I believe that in every kind of relationship there is an element of addiction. But as long as that element doesn’t bring harm to us, it’s like enjoying a glass of Dom Perignon on a sunset cruise – everything in moderation. You don’t drink Dom Perignon from morning ‘til night; there should be some healthy boundaries.
Usually, when a relatively ‘healthy’ relationship ends (one which didn’t contain any strong addiction from either side) there will be feelings of sadness and you will miss the person – their characteristics, the loss of things you had planned to do together, the end of your shared history.
At the end of a relationship where one person is addicted to the other, there are overwhelming feelings of panic, fear, loss and anxiety that all happiness has disappeared with the distancing of a loved one. Like there is no life without the person. That is the major difference.
There are red flags to spotting this kind of behaviour during an ongoing relationship. They include being overcontrolling, people-pleasing, spending all their free time to make the other person happy, trying to do everything for the other, losing their interests and hobbies and eventually their self-identity as their life starts to spin solely around the loved one.

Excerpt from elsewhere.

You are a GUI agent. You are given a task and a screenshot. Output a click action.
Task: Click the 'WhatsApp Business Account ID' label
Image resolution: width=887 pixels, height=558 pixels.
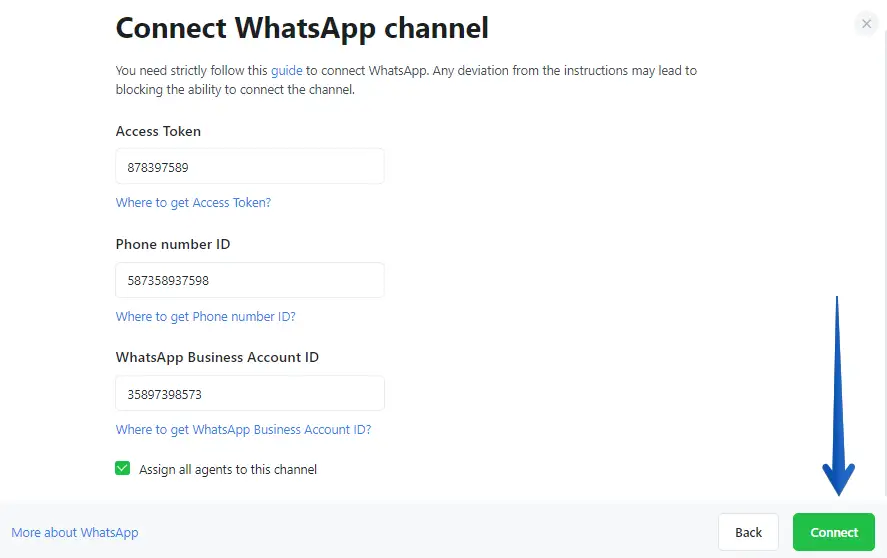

Any kind of addiction is not healthy. An addiction to love slowly ruins us, as we keep talking ourselves out of reality and into the illusion that what we are experiencing is ‘true love’. This is self-destructive. Nobody is to blame. But knowing the reasons for those feelings, and recognising it as an addiction, will help you to understand the situation and get through it much easier. And the good news is that this type of addiction can be easier to treat than other addictions. The symptoms of withdrawal will end, once you don’t feed the addiction. Just hold on, it will hurt but eventually you will feel better.
In order to avoid the same pattern in future relationships, it’s crucial that we understand the reasons why we are getting addicted to love. Where does this come from? This is where life and relationship coaching can help. Once the genesis of this behaviour is identified, the pattern will start weakening and then disappear.